Background and release
Initially Mario told his fans through his video blog that "Stranded" would be released as his second single. However it was then reported that "Thinkin' About You" would be released instead and was set to feature additional vocals from Diddy. A version of the song featuring Ace Hood leaked online which was quickly dubbed the official demo for the Diddy version. When the song finally premiered on US radio in September, it featured just Mario's vocals and confirmed that neither Diddy, nor Ace Hood, would appear on the song. Later, the version with Diddy leaked on the internet.

Remixes
The version with Diddy was a remix. Other remixes leaked to the internet featuring Kelly Rowland and Ace Hood.

Critical reception
A reviewer for music website Djbooth.net said, "With the follow-up single, the singer reaches out to fans of his more traditional R&B balladry in addition to the club crowd" also, he adds "As if Mario’s Trey Songz-esque vocals and Rico Love‘s songwriting weren’t enough to sweep this female off her feet, The Runners heighten the ambiance yet further with a steamy, synth-packed instrumental".

Music video
Mario confirmed via his official Twitter page that he will be shooting the video in London on September 27, 2009. The video was directed by Chris Robinson. RichGirl's Audra Simmons is the lead girl in the video.

The official video was debuted on BET's 106 & Park on October 13, 2009 and has since then reached the number one spot on the top ten countdown.
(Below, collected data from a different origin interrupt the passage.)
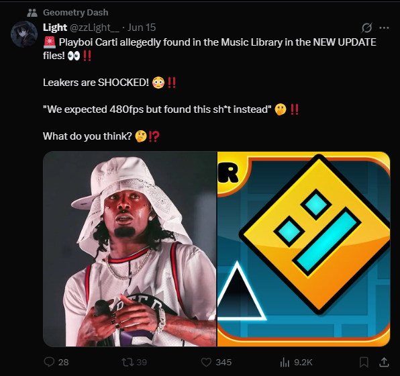Click the reply speech bubble icon

click(49, 362)
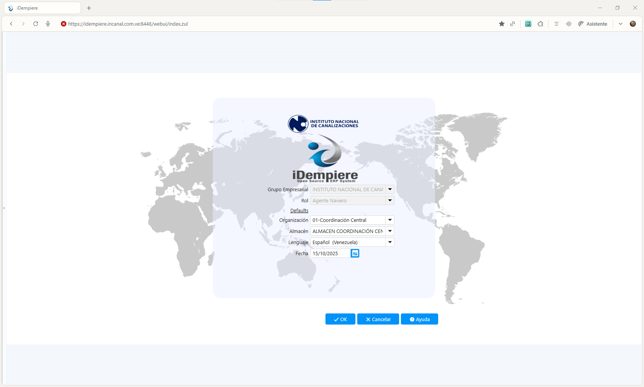Open the user profile avatar icon

pos(633,24)
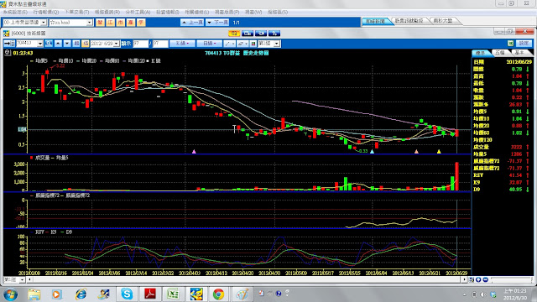
Task: Select the eraser tool icon
Action: [242, 44]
It also ranked at number 65 on BET's Notarized: Top 100 Videos of 2009 countdown.

Credits and personnel
 Songwriting - Andrew Harr, Jermaine Jackson, Andre Davidson, Karlyn Ramsey, Sean Davidson, Rico Love
 Production - The Runners, The Monarch, co-produced by Rico Love
 Vocal production - Rico Love
 Vocals additional - Rico Love
 Mixing - Manny Marroquin, assisted by Christian Plata
 Recorded - James Wisner
 Engineer, additional pro-tools - Jeff "Supa Jeff' Villanueva
 Synthesizer, additional synths - Big Fish Audio
 Mario – D.N.A. (2009, CD)

Charts

Release history

References

2009 singles
Mario (singer) songs
Music videos directed by Chris Robinson (director)
Songs written by Rico Love
Song recordings produced by Rico Love
Songs written by Jermaine Jackson (hip hop producer)
Songs written by Andrew Harr
Song recordings produced by the Runners
2009 songs
J Records singles
Songs written by Mario (American singer)
Songs written by Andre Davidson
Songs written by Sean Davidson
Song recordings produced by the Monarch (production team)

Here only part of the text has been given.